= Text excerpt =
***

NOT TO BE PUBLISHED IN OFFICIAL REPORTS

California Rules of Court, rule 8.1115(a), prohibits courts and parties from citing or relying on opinions not certified for publication or ordered published, except as specified by rule 8.1115(b). This opinion has not been certified for publication or ordered published for purposes of rule 8.1115. (Super. Ct. No. 15CF2775) OPINION Appeal from a judgment of the Superior Court of Orange County, John Conley, Judge. Affirmed. Christine Vento, under appointment by the Court of Appeal, for Defendant and Appellant. Xavier Becerra, Attorney General, Gerald A. Engler, Chief Assistant Attorney General, Julie L. Garland, Assistant Attorney General, Eric A. Swenson and Kristine A. Gutierrez, Deputy Attorneys General, for Plaintiff and Respondent.

* * *

A jury convicted Herminio Rodriguez on four counts of committing lewd acts upon or with a child under the age of 14 and one count of oral copulation of a child 10 years of age or younger. (Pen. Code, §§ 288, subd. (a), 288.7, subd. (b).) Rodriguez appeals the convictions, contending the trial court erroneously denied his motion to exclude statements he made to a police officer because his waiver of Miranda rights had not been knowingly and intelligently made. We find the court's ruling supported by substantial evidence and that Rodriguez's waiver was valid. We affirm the judgment.

All further undesignated statutory references are to the Penal Code.

Miranda v. Arizona (1966) 384 U.S. 436 (Miranda).

I

FACTS AND PROCEDURAL HISTORY

In 2015, then 11-year-old victim A. reported to a school counselor that, two years earlier, her grandfather, Rodriguez, had molested her on multiple occasions when she had been living at his residence along with her mother and siblings. Based upon A.'s allegations, Officer Isaac Ibarra of the Santa Ana Police Department arrested Rodriguez at his home and transported him to a police station about 15 minutes away. At the station, dressed in his regular police uniform and without any weapons, Ibarra entered an interview room and conducted an audio recorded interview of Rodriguez, while he was handcuffed. A. Police Interview of Rodriguez

At the beginning of the interview, Rodriguez affirmed he was originally from El Salvador. Officer Ibarra advised Rodriguez of his Miranda rights in Rodriguez's native language of Spanish. The following exchange occurred, as translated:

"OFFICER IBARRA: . . . Okay. Before we talk about what -- the reason that we are here, I have to read you something, okay?

***

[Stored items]
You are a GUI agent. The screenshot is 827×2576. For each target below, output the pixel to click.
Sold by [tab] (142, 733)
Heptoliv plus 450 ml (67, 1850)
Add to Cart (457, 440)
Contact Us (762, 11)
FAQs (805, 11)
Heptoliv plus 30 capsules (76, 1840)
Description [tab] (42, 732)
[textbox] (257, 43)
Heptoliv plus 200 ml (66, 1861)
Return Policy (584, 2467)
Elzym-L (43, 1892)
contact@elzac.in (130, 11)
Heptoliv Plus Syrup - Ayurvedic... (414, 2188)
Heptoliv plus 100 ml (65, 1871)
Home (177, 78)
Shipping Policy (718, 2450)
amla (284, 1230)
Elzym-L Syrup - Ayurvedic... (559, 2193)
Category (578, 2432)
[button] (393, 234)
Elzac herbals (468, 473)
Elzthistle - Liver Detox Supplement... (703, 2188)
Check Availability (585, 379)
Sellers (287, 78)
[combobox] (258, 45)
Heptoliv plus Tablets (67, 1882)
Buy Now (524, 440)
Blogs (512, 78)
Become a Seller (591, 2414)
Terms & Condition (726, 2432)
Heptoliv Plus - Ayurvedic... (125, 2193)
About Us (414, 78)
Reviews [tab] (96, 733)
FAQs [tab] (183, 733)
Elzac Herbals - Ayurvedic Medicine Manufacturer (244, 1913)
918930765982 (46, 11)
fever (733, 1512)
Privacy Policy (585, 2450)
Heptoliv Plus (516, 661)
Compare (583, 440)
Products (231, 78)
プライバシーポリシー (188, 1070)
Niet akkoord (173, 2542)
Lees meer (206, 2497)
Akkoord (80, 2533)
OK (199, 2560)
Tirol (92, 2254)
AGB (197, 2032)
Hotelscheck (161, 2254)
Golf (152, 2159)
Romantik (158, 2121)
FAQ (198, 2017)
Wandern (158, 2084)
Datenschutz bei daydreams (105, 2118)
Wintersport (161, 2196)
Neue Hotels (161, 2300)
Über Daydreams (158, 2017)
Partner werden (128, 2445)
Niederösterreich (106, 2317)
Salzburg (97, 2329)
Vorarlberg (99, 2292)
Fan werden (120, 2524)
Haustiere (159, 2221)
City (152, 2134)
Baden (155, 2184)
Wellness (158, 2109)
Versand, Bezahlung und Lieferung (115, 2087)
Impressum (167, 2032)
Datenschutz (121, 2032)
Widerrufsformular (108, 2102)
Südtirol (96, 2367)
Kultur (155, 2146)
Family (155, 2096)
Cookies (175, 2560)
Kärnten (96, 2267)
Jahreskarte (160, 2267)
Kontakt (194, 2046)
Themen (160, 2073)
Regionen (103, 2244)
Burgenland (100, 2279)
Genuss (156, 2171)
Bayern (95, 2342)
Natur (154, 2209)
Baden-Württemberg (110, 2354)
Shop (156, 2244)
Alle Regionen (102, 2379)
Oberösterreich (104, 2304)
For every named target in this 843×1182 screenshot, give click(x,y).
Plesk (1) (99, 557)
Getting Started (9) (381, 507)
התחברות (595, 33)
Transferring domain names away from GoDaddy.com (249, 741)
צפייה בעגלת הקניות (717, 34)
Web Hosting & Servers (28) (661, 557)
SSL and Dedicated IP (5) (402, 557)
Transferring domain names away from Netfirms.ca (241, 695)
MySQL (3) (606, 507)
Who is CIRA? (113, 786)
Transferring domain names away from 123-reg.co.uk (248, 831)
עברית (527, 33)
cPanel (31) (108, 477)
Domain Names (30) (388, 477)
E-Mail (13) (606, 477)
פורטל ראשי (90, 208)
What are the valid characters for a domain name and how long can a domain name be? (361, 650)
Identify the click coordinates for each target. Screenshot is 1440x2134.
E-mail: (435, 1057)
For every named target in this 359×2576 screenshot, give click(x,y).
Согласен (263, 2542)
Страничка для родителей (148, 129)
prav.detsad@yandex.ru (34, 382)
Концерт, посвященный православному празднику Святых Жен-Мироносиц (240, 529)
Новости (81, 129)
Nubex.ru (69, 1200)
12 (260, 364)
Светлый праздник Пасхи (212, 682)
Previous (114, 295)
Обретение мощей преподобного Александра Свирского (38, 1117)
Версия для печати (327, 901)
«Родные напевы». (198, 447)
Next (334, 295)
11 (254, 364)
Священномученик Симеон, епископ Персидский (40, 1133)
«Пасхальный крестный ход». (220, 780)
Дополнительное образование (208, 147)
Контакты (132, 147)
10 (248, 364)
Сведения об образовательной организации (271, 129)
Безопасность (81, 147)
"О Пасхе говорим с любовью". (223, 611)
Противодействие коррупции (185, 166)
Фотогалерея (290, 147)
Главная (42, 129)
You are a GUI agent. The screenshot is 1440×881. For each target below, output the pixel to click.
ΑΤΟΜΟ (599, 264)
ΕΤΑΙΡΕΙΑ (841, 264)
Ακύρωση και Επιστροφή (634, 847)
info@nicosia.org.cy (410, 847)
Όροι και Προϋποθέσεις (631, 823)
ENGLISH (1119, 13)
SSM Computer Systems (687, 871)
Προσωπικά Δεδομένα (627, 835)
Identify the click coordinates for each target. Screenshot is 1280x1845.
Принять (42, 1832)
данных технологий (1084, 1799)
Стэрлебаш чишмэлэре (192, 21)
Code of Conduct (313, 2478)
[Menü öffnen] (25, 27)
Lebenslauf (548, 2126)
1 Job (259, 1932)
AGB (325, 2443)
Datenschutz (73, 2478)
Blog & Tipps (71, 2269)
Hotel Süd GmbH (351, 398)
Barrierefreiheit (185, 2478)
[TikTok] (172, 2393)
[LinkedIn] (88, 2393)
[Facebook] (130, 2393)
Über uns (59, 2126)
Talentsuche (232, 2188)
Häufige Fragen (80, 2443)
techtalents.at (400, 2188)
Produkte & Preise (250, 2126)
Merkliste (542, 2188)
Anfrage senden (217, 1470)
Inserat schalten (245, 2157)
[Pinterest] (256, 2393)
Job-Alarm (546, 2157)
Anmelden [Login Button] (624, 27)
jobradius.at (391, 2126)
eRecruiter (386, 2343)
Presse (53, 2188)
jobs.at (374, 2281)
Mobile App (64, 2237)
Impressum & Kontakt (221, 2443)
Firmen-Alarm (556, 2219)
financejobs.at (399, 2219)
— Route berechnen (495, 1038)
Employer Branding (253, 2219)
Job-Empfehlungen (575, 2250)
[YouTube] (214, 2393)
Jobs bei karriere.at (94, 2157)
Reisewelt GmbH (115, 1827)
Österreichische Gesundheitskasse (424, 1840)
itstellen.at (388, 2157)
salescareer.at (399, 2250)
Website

***

= What you need to do =
a – Set down, word for word, the part of the court opinion starting with "A jury convicted" and going on through "U.S. 436 (Miranda).".
b – Render this sentence from the court opinion in Spanish: "At the beginning of the interview, Rodriguez affirmed he was originally from El Salvador."

= Outputs for the tasks =
a –
A jury convicted Herminio Rodriguez on four counts of committing lewd acts upon or with a child under the age of 14 and one count of oral copulation of a child 10 years of age or younger. (Pen. Code, §§ 288, subd. (a), 288.7, subd. (b).) Rodriguez appeals the convictions, contending the trial court erroneously denied his motion to exclude statements he made to a police officer because his waiver of Miranda rights had not been knowingly and intelligently made. We find the court's ruling supported by substantial evidence and that Rodriguez's waiver was valid. We affirm the judgment.

All further undesignated statutory references are to the Penal Code.

Miranda v. Arizona (1966) 384 U.S. 436 (Miranda).

b – Al comienzo de la entrevista, Rodriguez afirmó que era originario de El Salvador.